Oracle Machine Learning: SQL-Native ML in the Database
What Oracle Machine Learning actually is, the three flavors (SQL, Python, R), where it's the right tool, and where it isn't.
Oracle Machine Learning (OML) is Oracle’s bet that machine learning belongs in the database, not on a separate Python or Spark cluster. It’s a real product with real capabilities — and also one that frequently surprises developers who didn’t know it existed.
This post is a practical introduction to what OML is, what it can do, and when it’s the right tool.
The two-sentence pitch
OML lets you train and apply machine learning models directly inside Oracle Database — using SQL, PL/SQL, Python, or R — without exporting data to a separate ML platform. The data stays in the database; the model runs where the data lives.
The three flavors
OML ships in three forms:
- OML4SQL — SQL functions for prediction, classification, regression, clustering, and anomaly detection. You build a model with
DBMS_DATA_MININGand then use it via SQL. - OML4Py — a Python client (with embedded execution) that runs Python code inside the database engine. Familiar pandas-style API; data never leaves Oracle.
- OML4R — the same idea for R.
For most developers in Oracle environments, OML4SQL is the most accessible. You can train a model with a stored procedure and query it from any application that speaks SQL.
A concrete example
Suppose you have a customers table with purchase history and you want to predict churn. With OML4SQL:
-- Settings table describing the model
CREATE TABLE churn_settings (
setting_name VARCHAR2(30),
setting_value VARCHAR2(4000)
);
INSERT INTO churn_settings VALUES ('ALGO_NAME', 'ALGO_RANDOM_FOREST');
INSERT INTO churn_settings VALUES ('PREP_AUTO', 'ON');
-- Train the model
BEGIN
DBMS_DATA_MINING.CREATE_MODEL(
model_name => 'CHURN_MODEL',
mining_function => DBMS_DATA_MINING.CLASSIFICATION,
data_table_name => 'customer_training',
case_id_column_name => 'customer_id',
target_column_name => 'churned',
settings_table_name => 'churn_settings'
);
END;
-- Apply the model to new data
SELECT
customer_id,
PREDICTION(CHURN_MODEL USING *) AS predicted_churn,
PREDICTION_PROBABILITY(CHURN_MODEL, 1 USING *) AS churn_probability
FROM customer_features;
The model is now a database object. Other queries can use it without re-training. Stored procedures, APEX apps, and external clients can all call it via SQL.
Where OML earns its place
- Data stays in the database. No data exfiltration, no copy-and-sync, no second source of truth. For regulated data, this is significant.

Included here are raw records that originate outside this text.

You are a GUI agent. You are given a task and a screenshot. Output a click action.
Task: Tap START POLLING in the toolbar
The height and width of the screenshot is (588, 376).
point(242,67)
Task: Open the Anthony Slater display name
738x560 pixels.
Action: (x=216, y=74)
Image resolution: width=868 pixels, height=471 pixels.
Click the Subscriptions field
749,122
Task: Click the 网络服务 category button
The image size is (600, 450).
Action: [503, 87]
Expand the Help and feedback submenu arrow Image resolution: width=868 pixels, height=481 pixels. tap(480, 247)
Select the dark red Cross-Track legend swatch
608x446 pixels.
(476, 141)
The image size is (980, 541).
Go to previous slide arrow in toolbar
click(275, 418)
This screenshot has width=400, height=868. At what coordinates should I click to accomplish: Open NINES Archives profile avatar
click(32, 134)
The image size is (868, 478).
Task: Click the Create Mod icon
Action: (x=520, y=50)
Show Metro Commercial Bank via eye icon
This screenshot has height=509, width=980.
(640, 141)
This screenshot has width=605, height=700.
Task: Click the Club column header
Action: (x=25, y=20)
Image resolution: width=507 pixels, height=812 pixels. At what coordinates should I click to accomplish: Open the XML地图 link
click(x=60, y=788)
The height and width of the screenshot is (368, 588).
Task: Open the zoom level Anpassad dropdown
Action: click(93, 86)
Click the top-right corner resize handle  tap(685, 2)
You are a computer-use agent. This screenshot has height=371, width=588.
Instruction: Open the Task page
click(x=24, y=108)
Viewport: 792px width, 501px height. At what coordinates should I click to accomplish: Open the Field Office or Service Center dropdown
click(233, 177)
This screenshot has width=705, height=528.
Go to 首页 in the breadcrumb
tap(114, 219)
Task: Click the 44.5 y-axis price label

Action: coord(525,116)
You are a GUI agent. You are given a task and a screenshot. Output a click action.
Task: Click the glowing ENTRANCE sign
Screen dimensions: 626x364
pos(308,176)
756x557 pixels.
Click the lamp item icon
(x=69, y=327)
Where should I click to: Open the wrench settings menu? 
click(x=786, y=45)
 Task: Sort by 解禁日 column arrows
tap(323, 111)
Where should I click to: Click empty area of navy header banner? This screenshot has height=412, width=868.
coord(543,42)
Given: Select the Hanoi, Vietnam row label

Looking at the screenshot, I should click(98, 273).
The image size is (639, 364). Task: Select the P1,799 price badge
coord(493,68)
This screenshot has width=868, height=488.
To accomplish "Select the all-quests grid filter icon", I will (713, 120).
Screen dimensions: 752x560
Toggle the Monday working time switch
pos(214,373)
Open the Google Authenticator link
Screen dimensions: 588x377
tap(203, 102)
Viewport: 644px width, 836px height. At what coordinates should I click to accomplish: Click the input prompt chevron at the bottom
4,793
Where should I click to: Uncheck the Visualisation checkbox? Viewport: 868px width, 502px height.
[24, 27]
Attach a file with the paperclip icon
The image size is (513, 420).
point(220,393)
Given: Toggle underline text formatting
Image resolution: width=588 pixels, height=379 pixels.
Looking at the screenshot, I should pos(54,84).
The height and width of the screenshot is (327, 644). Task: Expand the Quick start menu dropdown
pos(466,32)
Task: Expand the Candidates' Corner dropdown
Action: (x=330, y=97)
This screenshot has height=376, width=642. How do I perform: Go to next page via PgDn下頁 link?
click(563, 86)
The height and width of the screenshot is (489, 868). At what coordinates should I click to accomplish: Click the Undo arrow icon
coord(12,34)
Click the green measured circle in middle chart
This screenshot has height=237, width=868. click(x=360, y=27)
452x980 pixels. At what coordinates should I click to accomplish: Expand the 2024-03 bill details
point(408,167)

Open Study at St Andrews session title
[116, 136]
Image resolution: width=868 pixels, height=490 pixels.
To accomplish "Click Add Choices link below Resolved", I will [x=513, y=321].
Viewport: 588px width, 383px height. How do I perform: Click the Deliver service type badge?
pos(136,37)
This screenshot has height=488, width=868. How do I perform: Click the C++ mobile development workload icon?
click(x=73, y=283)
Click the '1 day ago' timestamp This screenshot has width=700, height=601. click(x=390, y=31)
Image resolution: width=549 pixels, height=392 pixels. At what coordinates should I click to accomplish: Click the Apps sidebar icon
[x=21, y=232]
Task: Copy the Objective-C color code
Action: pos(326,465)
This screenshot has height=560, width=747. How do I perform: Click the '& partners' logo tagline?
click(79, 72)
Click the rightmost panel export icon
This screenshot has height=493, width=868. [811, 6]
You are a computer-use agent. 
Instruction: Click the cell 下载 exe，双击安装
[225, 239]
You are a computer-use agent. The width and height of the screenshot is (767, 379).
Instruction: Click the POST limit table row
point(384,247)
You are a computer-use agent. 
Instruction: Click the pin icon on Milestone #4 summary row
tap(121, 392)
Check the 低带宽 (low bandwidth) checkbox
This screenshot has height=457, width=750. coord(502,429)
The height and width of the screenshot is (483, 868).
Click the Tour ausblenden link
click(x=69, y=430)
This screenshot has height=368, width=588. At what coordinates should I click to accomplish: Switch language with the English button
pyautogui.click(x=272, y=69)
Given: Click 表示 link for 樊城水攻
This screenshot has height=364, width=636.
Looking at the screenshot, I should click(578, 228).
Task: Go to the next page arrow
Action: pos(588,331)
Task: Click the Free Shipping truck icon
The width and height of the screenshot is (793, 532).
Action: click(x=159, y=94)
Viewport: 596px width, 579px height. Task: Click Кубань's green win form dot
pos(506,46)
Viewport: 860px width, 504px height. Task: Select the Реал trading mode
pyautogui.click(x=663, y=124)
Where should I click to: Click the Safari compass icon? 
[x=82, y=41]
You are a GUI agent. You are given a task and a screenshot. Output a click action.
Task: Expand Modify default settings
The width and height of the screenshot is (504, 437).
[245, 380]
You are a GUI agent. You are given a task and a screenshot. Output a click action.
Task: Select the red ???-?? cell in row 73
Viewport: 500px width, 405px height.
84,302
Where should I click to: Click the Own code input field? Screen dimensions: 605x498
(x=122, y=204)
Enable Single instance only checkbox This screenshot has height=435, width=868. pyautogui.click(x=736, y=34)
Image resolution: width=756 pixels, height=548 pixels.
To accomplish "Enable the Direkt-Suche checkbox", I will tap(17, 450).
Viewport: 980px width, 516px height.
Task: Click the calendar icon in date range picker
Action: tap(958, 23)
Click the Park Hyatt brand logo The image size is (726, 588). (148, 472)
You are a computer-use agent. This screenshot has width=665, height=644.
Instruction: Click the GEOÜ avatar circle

- No separate ML platform to operate. If you’re already running Oracle, OML adds capability without adding infrastructure.
- Models are queryable. A model is just another schema object. You can grant access, audit usage, version it.
- Scaling for free. OML uses the database’s existing parallelism. Training on a billion rows uses the same parallel-query infrastructure your other workloads use.
- Multiple languages. SQL, Python, and R all access the same models. Data scientists can use familiar tools; developers can call from SQL.
Where it’s the wrong choice
- Deep learning at scale. OML supports neural networks, but for serious deep-learning work (large transformer models, computer vision, etc.) you want GPUs and a framework like PyTorch. OML4Py can call external libraries, but the database isn’t the right host.
- Iterating with notebooks against arbitrary data. If your data scientists live in Jupyter and need access to data from many sources, a separate platform fits better.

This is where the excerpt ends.